Although Maxsom doesn’t drive as much as she used to, she still does the books and, if need be, finds loads. That’s not an issue with SLH, but as Robert says, you never know where this business is going to take you. Or what it’s going to demand. “You know,” he says, “for years carriers treat owner-operators almost as if they’re employees, but when they go broke, the employees get paid but the owner-operators don’t.” That, Robert says, is a rule that should be changed. Robert also thinks that the solution to the driver shortage is pretty obvious. “It’s not hard to figure out. Just pay them more.”
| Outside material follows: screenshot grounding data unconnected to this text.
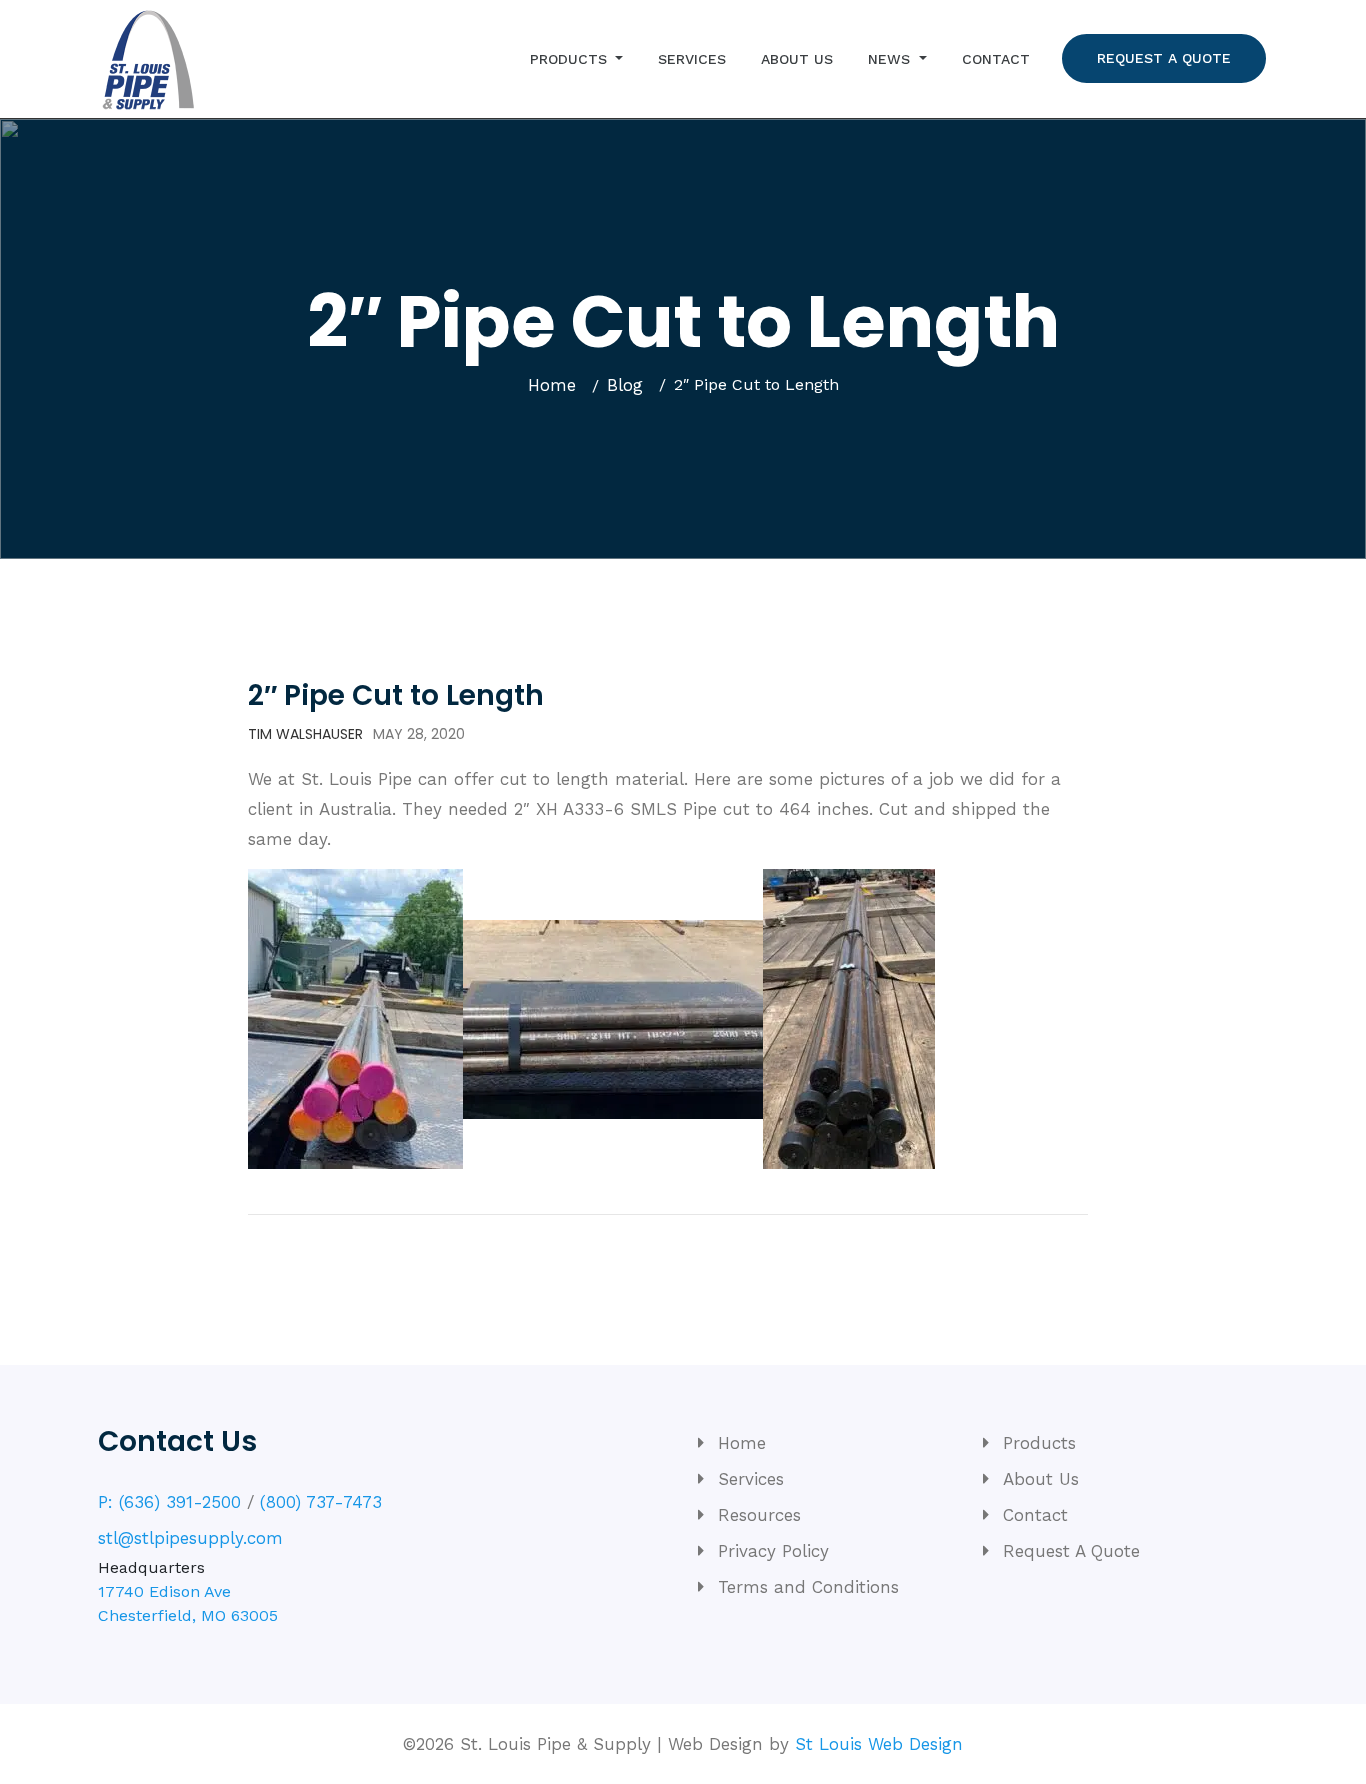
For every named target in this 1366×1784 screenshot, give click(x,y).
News (891, 59)
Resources (759, 1515)
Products (571, 59)
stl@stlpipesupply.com (190, 1538)
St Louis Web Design (879, 1744)
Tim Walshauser (305, 734)
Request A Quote (1164, 58)
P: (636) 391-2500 (169, 1502)
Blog (625, 385)
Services (692, 59)
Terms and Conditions (808, 1587)
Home (552, 385)
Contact (996, 59)
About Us (797, 59)
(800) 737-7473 (321, 1502)
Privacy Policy (773, 1551)
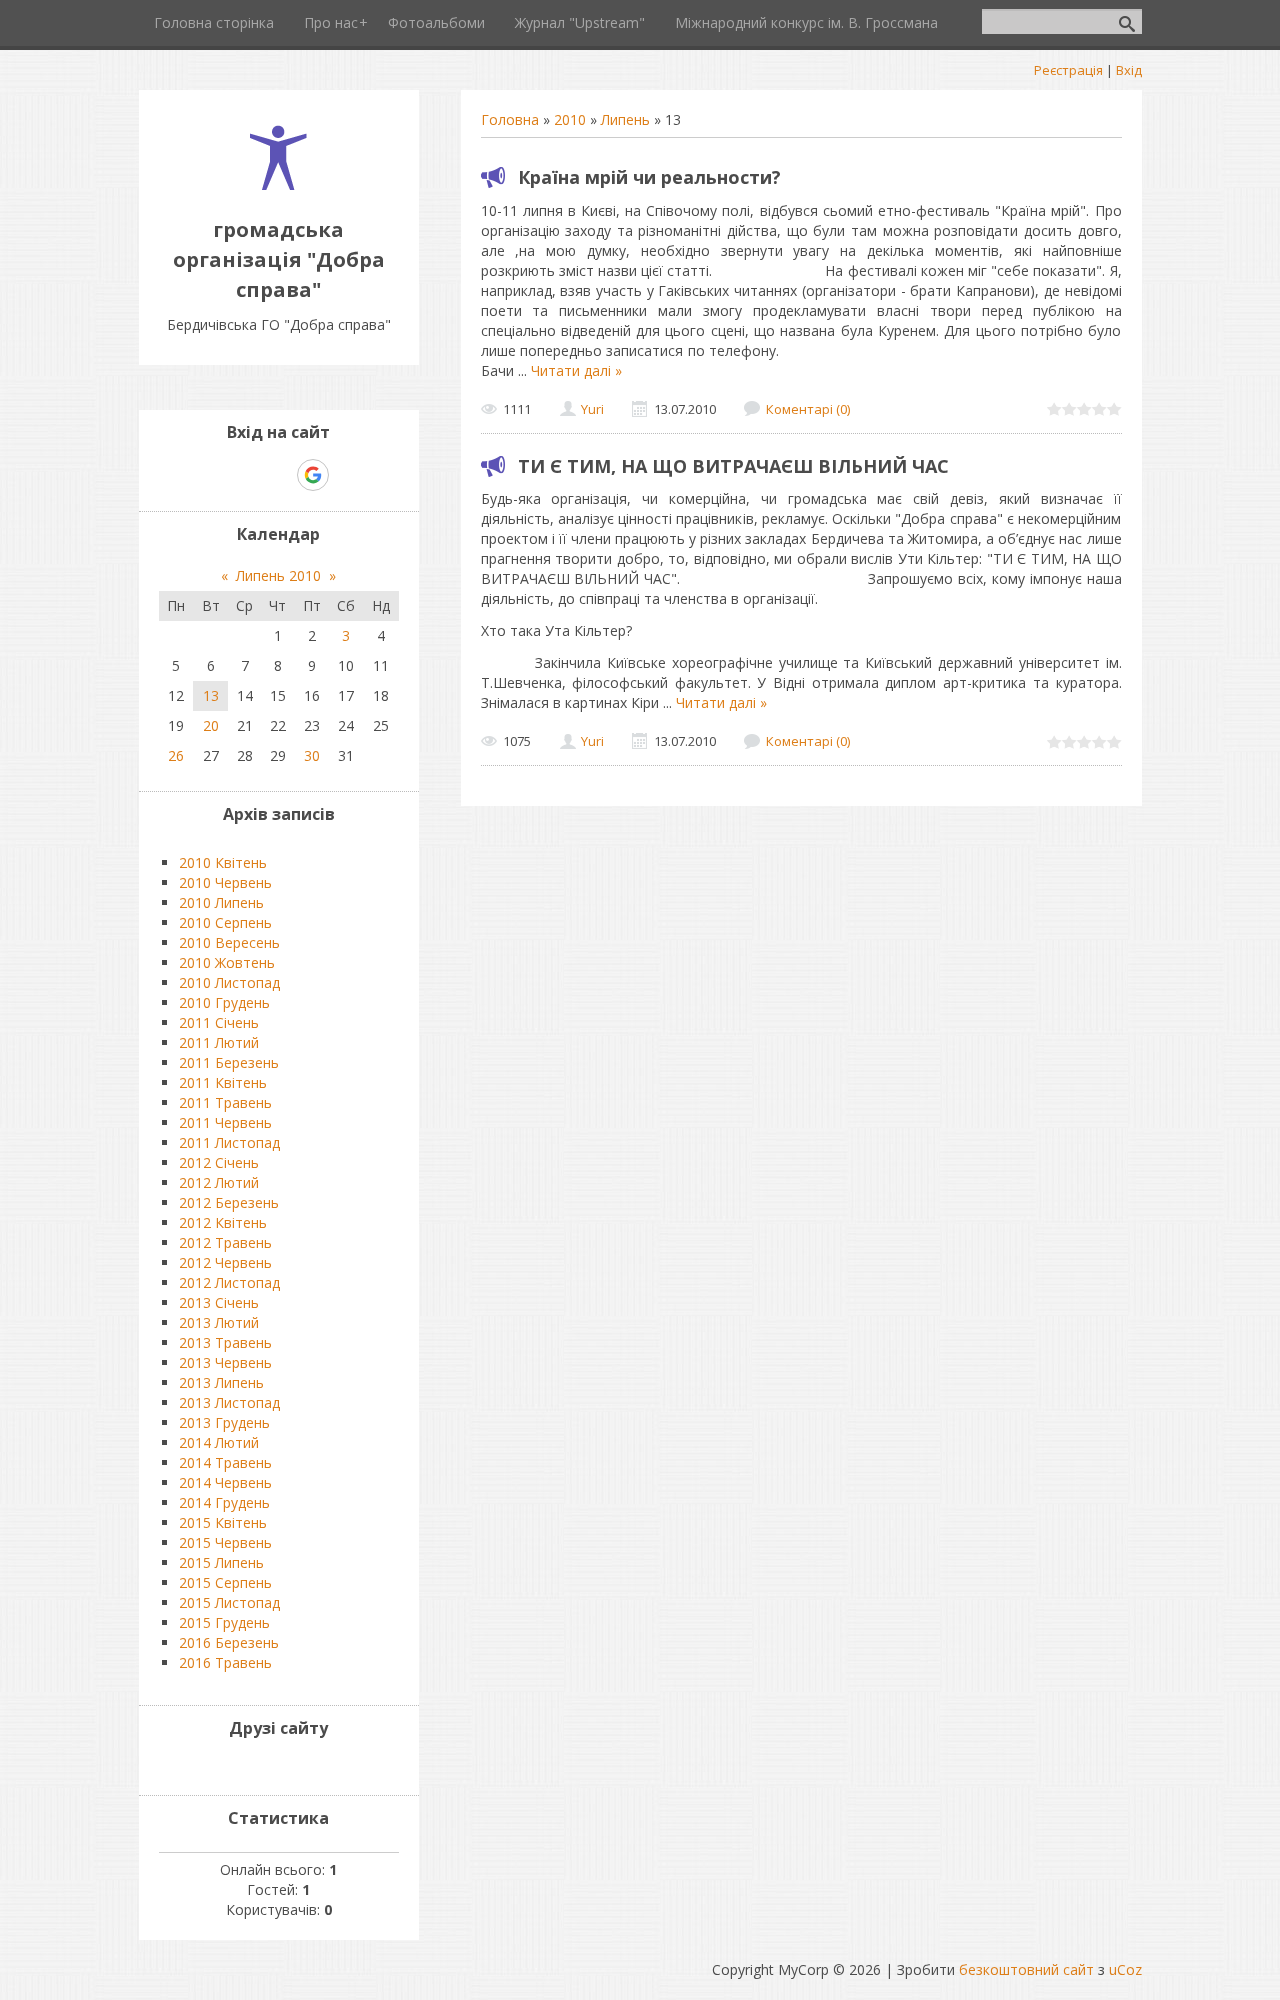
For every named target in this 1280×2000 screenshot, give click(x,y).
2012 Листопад (229, 1282)
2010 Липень (221, 902)
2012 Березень (229, 1202)
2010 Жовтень (227, 962)
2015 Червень (225, 1542)
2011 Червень (225, 1122)
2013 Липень (221, 1382)
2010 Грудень (224, 1002)
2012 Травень (225, 1242)
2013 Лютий (219, 1322)
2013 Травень (225, 1342)
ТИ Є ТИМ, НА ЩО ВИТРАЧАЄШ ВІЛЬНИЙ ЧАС (733, 466)
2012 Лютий (219, 1182)
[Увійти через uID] (244, 475)
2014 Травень (225, 1462)
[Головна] (278, 184)
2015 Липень (221, 1562)
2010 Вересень (229, 942)
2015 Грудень (224, 1622)
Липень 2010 (278, 575)
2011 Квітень (223, 1082)
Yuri (592, 409)
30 (312, 755)
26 (176, 755)
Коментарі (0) (808, 409)
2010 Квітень (223, 862)
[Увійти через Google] (313, 475)
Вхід (1129, 70)
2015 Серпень (225, 1582)
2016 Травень (225, 1662)
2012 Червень (225, 1262)
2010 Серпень (225, 922)
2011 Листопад (229, 1142)
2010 (570, 119)
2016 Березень (229, 1642)
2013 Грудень (224, 1422)
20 (211, 725)
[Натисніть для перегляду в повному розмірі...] (784, 350)
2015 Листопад (229, 1602)
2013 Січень (219, 1302)
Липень (625, 119)
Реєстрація (1068, 70)
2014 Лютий (219, 1442)
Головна (510, 119)
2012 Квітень (223, 1222)
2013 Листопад (229, 1402)
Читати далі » (576, 370)
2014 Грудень (224, 1502)
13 (211, 695)
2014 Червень (225, 1482)
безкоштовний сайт (1026, 1969)
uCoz (1125, 1969)
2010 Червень (225, 882)
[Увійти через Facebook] (278, 475)
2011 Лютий (219, 1042)
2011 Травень (225, 1102)
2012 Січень (219, 1162)
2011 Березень (229, 1062)
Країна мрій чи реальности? (649, 177)
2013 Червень (225, 1362)
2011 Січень (219, 1022)
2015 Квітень (223, 1522)
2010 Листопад (229, 982)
The first time Rene Robert got paid to deliver something, he was seven and his freight was the local paper in Magog. And though his parents sort of held out hope that their strapping son with the work ethic befitting a Habitant and great ear for music (he played organ professionally at one time, and sold keyboards on the side) might be a priest, Robert always yearned for the open road.
He and Maxsom have two grandchildren now, in Winnipeg, so there’s some talk that Rene Robert will—God help us—someday buy a house and stop living out of his truck. But that’s down the road. And as Robert will tell you, you never know what’s down the road.
“The tornado changed me, you know,” he says. “It taught me that you can’t ever tell what tomorrow holds. I love driving. I love leaving and travelling. Trucking offers that sense of adventure and the day I lose that gut feeling, that’s the day I’ll quit.”